Demonstrators deemed the ruling "iniquitous and illegal after a show trial," Kamel Omar, a legal activist, said, "the verdict does not serve the interests of a Region that claims it perfects practicing Democracy and Freedom of Speech. The Judiciary is pursuing the same approach of the Executive authority, which is not good."
Omar called on the authorities to "issue any amnesty because the activists are neither culprits nor criminals."
Yesterday, Kurdistan's Court of Cassation ratified the imprisonment sentence against the activists convicted for charges related to toppling the government.
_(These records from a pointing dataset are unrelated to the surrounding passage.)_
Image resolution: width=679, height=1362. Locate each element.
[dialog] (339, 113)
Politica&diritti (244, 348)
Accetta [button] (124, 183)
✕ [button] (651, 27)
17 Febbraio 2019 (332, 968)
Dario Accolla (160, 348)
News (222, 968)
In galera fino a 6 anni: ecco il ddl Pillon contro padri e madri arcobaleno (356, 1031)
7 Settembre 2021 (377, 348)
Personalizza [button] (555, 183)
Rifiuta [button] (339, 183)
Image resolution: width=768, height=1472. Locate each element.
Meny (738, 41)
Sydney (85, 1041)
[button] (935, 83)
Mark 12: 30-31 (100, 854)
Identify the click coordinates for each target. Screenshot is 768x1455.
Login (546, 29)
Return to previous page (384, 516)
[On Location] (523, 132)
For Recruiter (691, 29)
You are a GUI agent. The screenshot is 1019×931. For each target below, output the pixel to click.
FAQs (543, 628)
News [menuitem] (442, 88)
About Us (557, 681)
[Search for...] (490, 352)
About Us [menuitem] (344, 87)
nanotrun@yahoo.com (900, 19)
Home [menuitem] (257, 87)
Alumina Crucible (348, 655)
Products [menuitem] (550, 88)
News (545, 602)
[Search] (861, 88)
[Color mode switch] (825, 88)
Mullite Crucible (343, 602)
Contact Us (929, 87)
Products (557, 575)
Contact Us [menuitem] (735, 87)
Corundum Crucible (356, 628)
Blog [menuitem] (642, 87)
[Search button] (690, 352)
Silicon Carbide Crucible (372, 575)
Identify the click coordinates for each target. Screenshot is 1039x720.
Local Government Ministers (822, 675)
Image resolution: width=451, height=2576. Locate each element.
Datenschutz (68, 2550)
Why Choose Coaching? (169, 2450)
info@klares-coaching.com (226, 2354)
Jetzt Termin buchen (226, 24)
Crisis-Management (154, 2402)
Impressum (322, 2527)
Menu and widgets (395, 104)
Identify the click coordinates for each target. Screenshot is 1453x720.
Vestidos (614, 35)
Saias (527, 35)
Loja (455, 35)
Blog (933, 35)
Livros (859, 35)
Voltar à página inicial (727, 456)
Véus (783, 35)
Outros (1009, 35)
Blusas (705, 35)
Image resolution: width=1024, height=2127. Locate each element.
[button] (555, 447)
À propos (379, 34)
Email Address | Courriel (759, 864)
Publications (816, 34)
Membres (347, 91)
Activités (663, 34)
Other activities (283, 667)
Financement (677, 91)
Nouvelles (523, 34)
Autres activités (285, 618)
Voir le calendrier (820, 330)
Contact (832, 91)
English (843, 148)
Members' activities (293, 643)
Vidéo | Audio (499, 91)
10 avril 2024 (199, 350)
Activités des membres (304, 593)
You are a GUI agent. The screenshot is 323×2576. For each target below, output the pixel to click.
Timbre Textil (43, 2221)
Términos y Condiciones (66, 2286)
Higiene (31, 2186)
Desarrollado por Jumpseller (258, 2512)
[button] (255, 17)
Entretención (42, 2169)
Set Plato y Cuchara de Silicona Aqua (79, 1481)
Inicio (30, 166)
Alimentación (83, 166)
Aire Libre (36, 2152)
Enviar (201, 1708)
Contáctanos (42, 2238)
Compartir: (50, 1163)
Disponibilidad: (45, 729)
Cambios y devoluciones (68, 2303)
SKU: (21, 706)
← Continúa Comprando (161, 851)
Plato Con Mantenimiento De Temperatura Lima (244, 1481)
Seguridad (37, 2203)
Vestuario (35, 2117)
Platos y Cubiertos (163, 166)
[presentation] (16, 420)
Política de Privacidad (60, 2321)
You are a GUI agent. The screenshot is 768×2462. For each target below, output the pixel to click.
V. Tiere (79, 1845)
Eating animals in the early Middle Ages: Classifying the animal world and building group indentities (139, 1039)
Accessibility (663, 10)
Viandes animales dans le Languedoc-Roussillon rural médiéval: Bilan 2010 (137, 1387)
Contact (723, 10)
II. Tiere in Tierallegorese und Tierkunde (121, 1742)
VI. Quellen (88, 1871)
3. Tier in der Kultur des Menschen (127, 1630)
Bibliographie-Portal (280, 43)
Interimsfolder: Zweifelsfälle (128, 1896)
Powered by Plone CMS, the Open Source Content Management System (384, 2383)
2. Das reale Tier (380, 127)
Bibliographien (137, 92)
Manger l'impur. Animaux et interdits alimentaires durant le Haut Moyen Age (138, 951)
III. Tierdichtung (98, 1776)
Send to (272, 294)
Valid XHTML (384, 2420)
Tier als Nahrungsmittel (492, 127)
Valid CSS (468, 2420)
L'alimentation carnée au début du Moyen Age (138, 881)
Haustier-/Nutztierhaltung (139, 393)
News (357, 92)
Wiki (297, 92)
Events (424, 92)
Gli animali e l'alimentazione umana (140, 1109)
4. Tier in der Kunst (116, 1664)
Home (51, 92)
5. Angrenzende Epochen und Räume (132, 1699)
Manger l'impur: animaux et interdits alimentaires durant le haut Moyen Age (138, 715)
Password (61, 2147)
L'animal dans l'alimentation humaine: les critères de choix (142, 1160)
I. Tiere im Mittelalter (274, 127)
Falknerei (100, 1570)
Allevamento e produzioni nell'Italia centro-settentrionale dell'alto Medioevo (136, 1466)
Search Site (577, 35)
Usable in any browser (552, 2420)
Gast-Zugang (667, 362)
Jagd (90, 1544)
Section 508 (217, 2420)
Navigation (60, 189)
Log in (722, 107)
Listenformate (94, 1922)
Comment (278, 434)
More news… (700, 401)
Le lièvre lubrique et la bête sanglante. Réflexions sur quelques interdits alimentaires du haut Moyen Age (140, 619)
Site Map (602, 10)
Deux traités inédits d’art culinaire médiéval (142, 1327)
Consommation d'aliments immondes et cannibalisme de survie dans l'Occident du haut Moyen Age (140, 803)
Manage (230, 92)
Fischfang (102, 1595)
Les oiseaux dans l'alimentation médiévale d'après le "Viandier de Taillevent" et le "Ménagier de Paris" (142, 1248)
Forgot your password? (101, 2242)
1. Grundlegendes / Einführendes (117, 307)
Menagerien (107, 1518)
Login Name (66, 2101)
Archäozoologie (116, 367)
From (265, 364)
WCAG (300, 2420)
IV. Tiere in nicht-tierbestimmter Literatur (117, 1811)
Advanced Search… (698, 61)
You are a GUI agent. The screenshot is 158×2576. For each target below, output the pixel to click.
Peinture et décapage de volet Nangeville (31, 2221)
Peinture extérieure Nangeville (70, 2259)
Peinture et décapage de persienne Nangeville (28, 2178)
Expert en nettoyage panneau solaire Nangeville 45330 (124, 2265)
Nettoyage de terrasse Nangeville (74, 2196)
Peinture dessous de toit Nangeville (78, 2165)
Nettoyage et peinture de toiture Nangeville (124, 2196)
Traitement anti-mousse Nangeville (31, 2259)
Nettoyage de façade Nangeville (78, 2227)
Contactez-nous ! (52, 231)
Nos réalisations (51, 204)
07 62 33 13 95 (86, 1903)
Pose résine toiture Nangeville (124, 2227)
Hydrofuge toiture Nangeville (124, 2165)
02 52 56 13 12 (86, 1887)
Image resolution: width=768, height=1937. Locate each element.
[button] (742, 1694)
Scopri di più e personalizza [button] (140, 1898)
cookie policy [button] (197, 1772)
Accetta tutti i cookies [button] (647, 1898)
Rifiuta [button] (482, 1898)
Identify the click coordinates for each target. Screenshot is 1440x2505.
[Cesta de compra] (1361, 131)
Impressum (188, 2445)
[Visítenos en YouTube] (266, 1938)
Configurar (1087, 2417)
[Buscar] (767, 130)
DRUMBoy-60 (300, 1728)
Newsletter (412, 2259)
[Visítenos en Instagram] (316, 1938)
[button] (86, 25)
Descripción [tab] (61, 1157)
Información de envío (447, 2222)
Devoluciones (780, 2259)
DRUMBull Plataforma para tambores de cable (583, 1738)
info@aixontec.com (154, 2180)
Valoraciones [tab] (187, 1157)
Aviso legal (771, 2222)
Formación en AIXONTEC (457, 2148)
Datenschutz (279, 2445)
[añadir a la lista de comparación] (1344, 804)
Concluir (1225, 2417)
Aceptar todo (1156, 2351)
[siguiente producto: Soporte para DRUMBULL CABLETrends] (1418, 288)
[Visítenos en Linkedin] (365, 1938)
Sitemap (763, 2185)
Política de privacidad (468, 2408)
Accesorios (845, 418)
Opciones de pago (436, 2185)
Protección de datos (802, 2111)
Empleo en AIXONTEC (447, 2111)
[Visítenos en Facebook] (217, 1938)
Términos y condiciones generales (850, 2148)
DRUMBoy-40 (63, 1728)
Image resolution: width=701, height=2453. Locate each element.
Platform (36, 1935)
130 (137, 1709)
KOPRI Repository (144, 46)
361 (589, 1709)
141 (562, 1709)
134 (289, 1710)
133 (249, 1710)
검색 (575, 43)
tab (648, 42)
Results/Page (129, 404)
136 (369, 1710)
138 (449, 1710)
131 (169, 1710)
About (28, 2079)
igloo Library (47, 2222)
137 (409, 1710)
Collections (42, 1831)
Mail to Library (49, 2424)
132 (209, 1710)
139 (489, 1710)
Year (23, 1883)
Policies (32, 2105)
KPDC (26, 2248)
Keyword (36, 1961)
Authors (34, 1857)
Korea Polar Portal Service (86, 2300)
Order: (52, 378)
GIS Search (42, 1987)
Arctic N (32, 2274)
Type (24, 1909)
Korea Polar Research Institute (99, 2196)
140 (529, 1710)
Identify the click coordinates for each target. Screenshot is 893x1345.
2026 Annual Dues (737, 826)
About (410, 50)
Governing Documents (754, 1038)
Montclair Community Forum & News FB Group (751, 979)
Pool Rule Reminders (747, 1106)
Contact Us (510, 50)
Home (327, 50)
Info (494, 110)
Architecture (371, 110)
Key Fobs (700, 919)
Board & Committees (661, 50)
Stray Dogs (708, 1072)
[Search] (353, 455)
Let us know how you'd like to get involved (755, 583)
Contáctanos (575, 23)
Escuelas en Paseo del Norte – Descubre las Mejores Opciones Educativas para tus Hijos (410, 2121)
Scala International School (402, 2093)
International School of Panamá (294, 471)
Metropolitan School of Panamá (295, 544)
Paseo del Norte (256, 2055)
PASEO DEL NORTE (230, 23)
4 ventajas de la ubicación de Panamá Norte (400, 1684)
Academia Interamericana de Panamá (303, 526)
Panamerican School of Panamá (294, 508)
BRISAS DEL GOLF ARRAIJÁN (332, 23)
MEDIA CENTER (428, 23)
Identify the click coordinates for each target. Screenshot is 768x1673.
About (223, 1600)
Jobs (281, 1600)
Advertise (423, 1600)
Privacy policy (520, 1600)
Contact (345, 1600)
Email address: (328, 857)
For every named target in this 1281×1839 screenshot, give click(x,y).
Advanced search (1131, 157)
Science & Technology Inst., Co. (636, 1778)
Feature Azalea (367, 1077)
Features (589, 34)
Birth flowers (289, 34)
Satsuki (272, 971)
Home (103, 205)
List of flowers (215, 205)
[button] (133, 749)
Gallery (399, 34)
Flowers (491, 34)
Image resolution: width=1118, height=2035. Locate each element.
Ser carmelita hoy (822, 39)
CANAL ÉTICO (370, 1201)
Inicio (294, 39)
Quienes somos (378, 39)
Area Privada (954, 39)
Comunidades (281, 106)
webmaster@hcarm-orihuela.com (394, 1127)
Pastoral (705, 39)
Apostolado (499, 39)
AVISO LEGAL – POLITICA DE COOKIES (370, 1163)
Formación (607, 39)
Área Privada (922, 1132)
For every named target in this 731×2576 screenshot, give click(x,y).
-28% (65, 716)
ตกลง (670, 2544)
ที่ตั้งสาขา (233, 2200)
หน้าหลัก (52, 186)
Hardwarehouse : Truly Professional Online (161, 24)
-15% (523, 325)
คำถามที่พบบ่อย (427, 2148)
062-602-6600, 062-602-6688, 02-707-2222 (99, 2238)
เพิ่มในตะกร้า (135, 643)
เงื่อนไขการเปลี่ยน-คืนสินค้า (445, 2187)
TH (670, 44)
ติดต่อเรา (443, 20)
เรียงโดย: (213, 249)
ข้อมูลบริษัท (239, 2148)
A Judicial source revealed that the Court denied the request filed by the Defense team of Bahdinan indictees to challenge the Erbil Criminal Court's decree that sentenced them to six years in prison.
The Defense team in the case of "Bahdinan Prisoners" lodged on Thursday a motion at Kurdistan's Supreme Judicial Council for the reconsideration of Erbil's Criminal Court ruling issued against the convicts.
A defense attorney said in a press statement at the main gate of the Supreme Judicial Council headquarters in Erbil, "we submitted today a statement to the Supreme Judicial Council and requested a review of the case and the ruling, annulling Article 56, according to which they were sentenced for six years, and closing the case."
In February earlier this year, the Region's Supreme Judicial Council refuted the claims of media outlets about illegalities, asserting that the trial took place publicly and transparently.
Erbil's criminal court sentenced two journalists to six-year imprisonment over charges of attempts to topple the government in the wake of the violent clashes that ravaged al-Sulaymaniyah last year, according to Iraq's Organization for Defending Journalists' rights.